Can China create sustained domestic demand?

Given the dominant role that the US consumer has played in driving the demand side of the world economy and the equally important role played by the Chinese producer in shaping the supply side, decoupling won’t be easy.  By our calculations, China and the US collectively have accounted for an average of 43% of PPP-based global GDP growth over the 2001-06 period – well in excess of their combined 35% share of world output.  Globalization makes decoupling from such a concentrated growth dynamic especially difficult, as ever-powerful cross-border linkages have become increasingly important in tethering the rest of the world to these dominant engines of growth.  Decoupling requires economies to cut the cord and develop new sources of growth. 

In my view, for an economy to be classified as a “decoupler” it must satisfy three conditions: First, it must have self-sustaining domestic demand – especially private consumption.  Second, it needs to have a diversified export mix – both in terms of products and destinations.  And third, it must have policy autonomy – the ability to establish independent settings for monetary, fiscal, and even currency policies.

The global decoupling thesis can be drawn into serious question on all three counts.  That’s especially the case with respect to the lack of support from domestic demand outside the US.  It is important to make the distinction between the two major components of private domestic demand – consumption and fixed investment.  What concerns me the most in this regard is underlying weakness in private consumption outside the US.  Investment strength isn’t likely to provide an enduring offset.  Inasmuch as business capital spending is basically a “derived demand” — largely dependent on expectations of the capacity requirements of future growth in consumer-driven end-market demand – consumption support is absolutely critical for an economy to prosper on its own.

How quickly is non-US consumption growing?

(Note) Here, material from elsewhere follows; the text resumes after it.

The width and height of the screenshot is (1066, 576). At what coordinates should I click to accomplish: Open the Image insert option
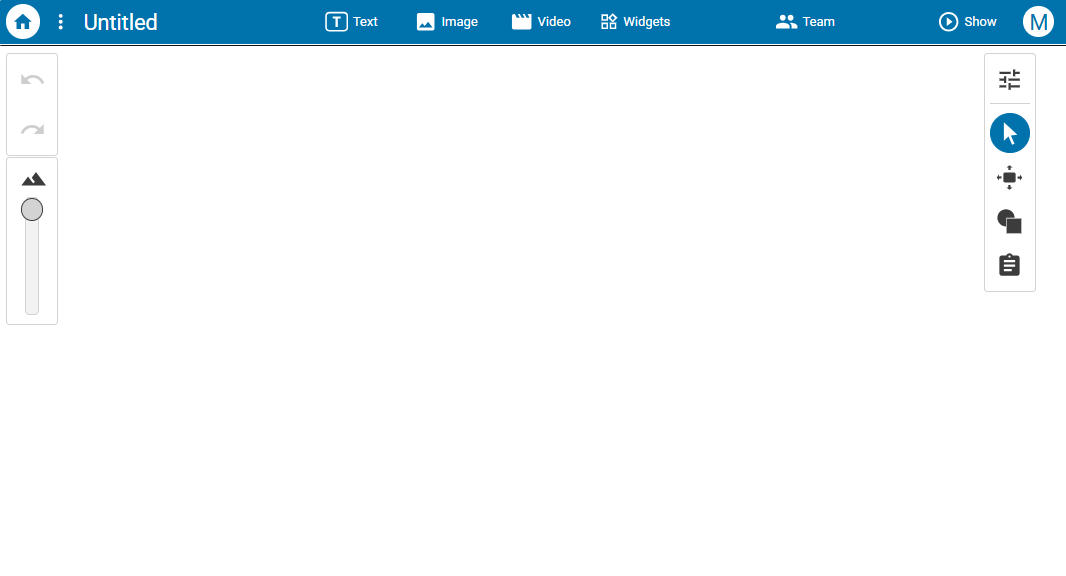[447, 21]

Therein lies the problem: Real consumption growth in the world’s second and third largest economies – Japan and Germany – remains stuck in a sluggish 1.5% zone.  Nor has the rest of Europe fared any better, with overall Euro-zone consumption on an anemic 1.3% growth trajectory over the past five years.  Moreover, contrary to popular perception that heralds the birth of the young and vibrant Asian consumer (see the cover story in the 21 October issue of The Economist, “America Drops, Asia Shops”), private consumption has actually been a drag on economic activity in this key region of the world.  That shows up most clearly in declining consumption shares of Asian GDP – the best way to measure the growth impetus of any sector.  By IMF estimates, consumption shares in all of emerging Asia fell from around 70% of GDP in 1970 to less than 50% in 2005.  In particular, China’s private consumption share fell to a record low of 38% of GDP in 2005 and most likely has fallen further in 2006. 

Nor is Japan an exception to Asia’s anti-consumer mindset; the consumption share of Japanese GDP fell from 58% in early 2002 to 56% in mid-2006.  The message here is inescapable: Euphoria over the emergence of the Asian consumer is premature, at best; this region’s growth story is still very much dominated by surging exports and fixed investment.

Not only do Teflon-like US consumers reign supreme in terms of relative growth performance, but they also have the scale that the rest of the world is lacking.  In 2005, US consumption totaled about $9 trillion — 20% larger than consumer spending in Europe, 3 1/2 times that of Japan, nine times the size of China’s consumer, and fully 17 times the scale of Indian consumption.  While I am actually quite bullish on Indian consumption, it is far too small to offset consumption weakness in the larger economies.  Chinese consumption is also puny by comparison, and the case for a consumption-led rebalancing of China’s investment- and export-led growth dynamic is still at least 3-5 years in the future.  Europe and Japan have the only consumers with a mathematical possibility of filling the void left by a shortfall of US consumption.  Yet, with the global labor arbitrage putting unrelenting pressure on real wages and labor income in these high-wage economies, they are the least likely to pull it off.

Are exporters diversifying sufficiently?

Nor does the second factor – export-diversification – provide much support for global decoupling.  As America’s record $800 billion trade deficit suggests, exporters around the world are still heavily dependent on the US as the main engine of global demand growth.  That’s especially the case for America’s NAFTA partners: Canada, the 8th largest economy in the world (at market exchange rates), sends 84% of its exports to the US — enough to account for fully 27% of its GDP.  Mexico, the second largest economy in Latin America and the 13th largest in the world, ships 86% of its exports to the US — enough to account for 24% of its GDP. 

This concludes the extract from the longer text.